I see this sort of problem time and time again. Really the smartest approach in my humble opinion is to force bottlenecks in the program that obliges common program operations to have to call a single method, effectively allowing you to test / change program behavior by modifying the single method. If it is as large as you say it is, don't expect it to be fixed overnight either. Blood. Sweat. And Tears. — Neil, Oct 06 '17 at 10:02
Possible duplicate of [I've inherited 200K lines of spaghetti code -- what now?](https://softwareengineering.stackexchange.com/questions/155488/ive-inherited-200k-lines-of-spaghetti-code-what-now) — Ben Aaronson, Oct 06 '17 at 12:52
What does your copy of "Working Effectively with Legacy Code" tell you? — Doc Brown, Oct 06 '17 at 13:21
IMHO you already should have read it when you are a professional which has to maintain and evolve a large code base on a regular basis. If you do currently do not have a copy, now would be a good opportunity to get one. — Doc Brown, Oct 06 '17 at 20:21

score 6 · Accepted Answer · answered Oct 06 '17 at 14:37

I would strongly advise you not try an refactor this code.

You are in a no win situation here, any new features you add may introduce a bug in an existing feature for which there is no test. However, if you refactor that existing feature you are just as likely to create bugs in other features.

If you sell refactoring to the business as "we need to spend some time making the system less buggy and testable", in 3 months you will end up with an even more buggy system with a few more tests the business will not be pleased!

Furthermore you will probably find that the requirements for the system are "whatever it does now". Writing tests for it will not be easy.

Your best bet is to get firm requirements on new features and make sure you make tests for them. Bugs in old features, well you can say "do you want me to write tests for that feature? what are the requirements of how it should work?".

Once you are more familiar with the project only then start replacing bits as they are upgraded with new features.

Advanced user advice:

If you really want to have the product working 100% then you absolutely need to have the business buy in for a "big rewrite" project.

This goes well beyond the scope of the development team, as before you can start programming you will need to gather and understand both the original requirements of the system and also how it is actually used day to day.

You'll need to setup a separate test environment for the existing system. Assume that normal business as usual development will continue while the rewrite project is in progress.

Once you have these you can start writing functional tests for the current system. Don't touch the code until these are done. You're bound to find a number of existing bugs, or shall we say differences between what people thought the requirements were and what the system does.
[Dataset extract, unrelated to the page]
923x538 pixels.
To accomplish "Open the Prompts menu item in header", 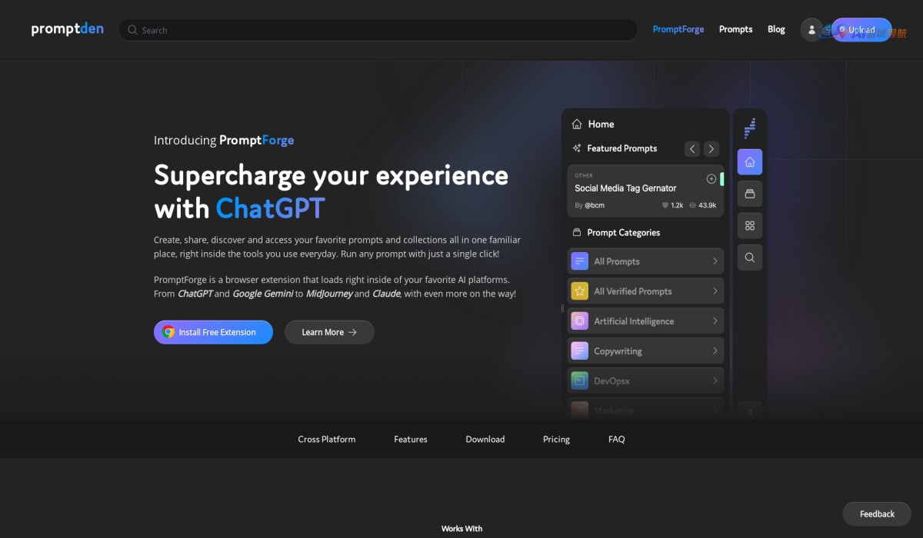I will [735, 29].
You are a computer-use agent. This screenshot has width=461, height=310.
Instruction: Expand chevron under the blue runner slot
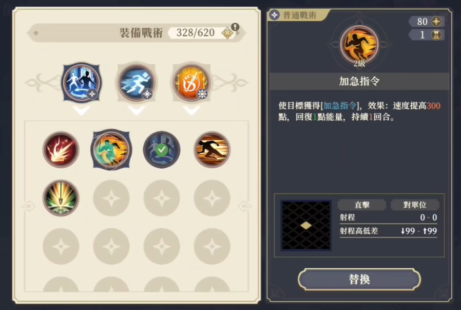(x=136, y=111)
These will require extensive meetings to resolve, maybe the system is right and the requirements are wrong, maybe they are both wrong, maybe they are right but not what the business needs anymore.

Only once you have a full suite of functional tests all passing can you even think out changing the code; and remember, while your doing that another team is plugging away adding more features that you will have to duplicate on the 'new system' before you can go live.

If you manage to do all this, overtake the business as usual team and release then you have a product with the exact same features it had at the start of the process. It's a very hard sell to make to a business if the product is basically working ok.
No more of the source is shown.